## Materials provided
=== Begin Enclosure ===
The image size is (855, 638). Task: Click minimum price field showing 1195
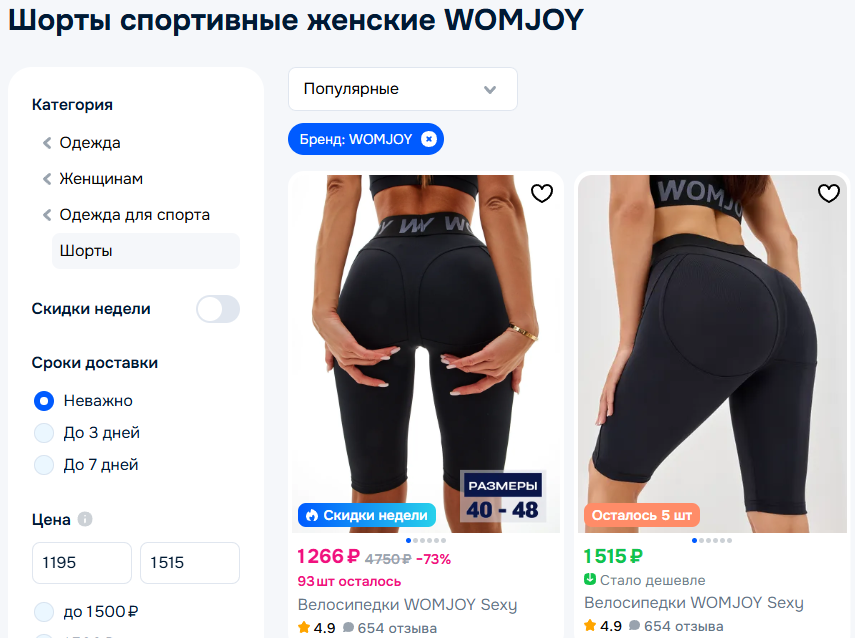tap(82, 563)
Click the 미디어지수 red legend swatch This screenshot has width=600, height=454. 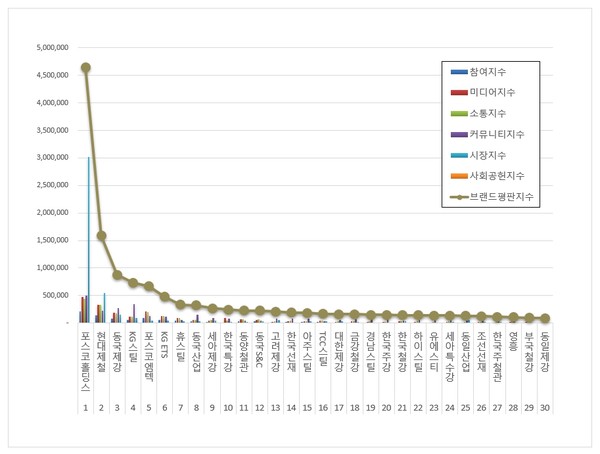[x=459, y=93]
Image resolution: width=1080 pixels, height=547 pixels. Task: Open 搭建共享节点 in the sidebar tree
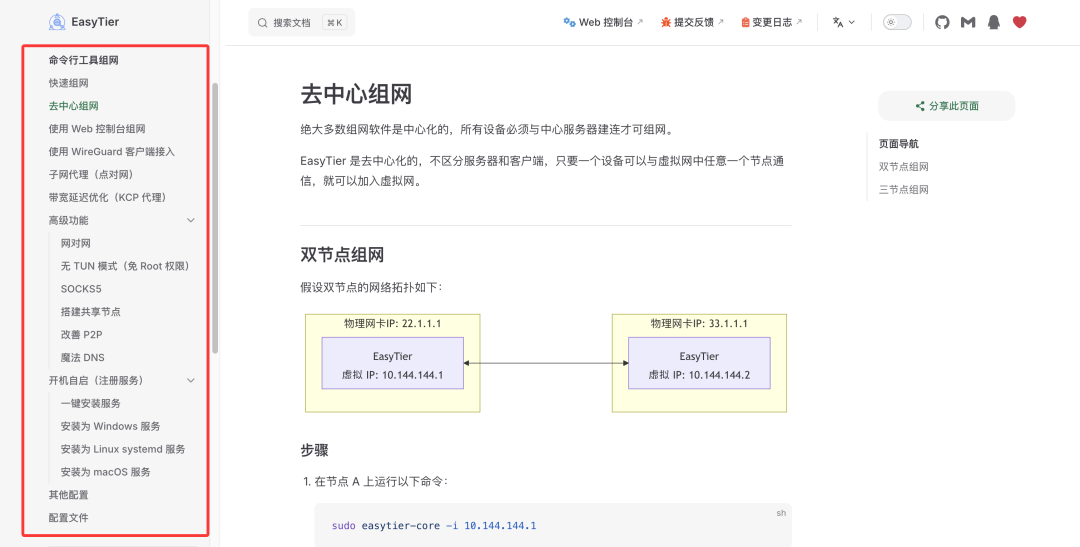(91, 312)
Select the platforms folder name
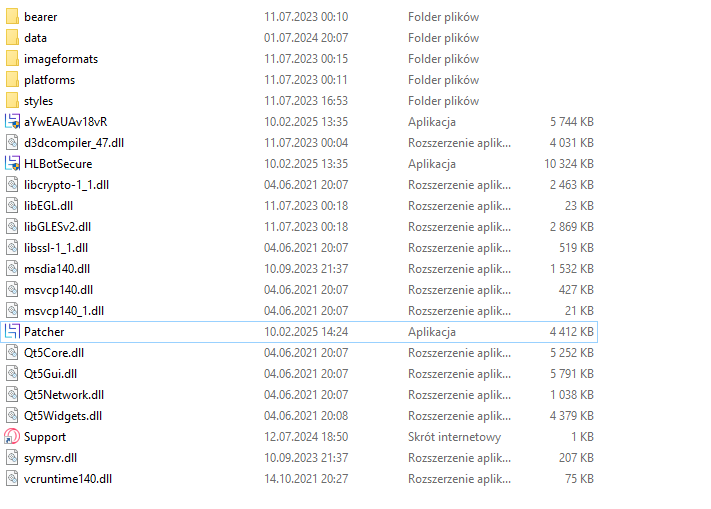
=== End Enclosure ===
## The task
If a picture falls within the span, leave it out, and reproduce exactly the lines from the one containing "Image resolution: width=1080" through the end of the material, and no others.

## Task response
Image resolution: width=1080 pixels, height=547 pixels. Task: Open 搭建共享节点 in the sidebar tree
(91, 312)
Select the platforms folder name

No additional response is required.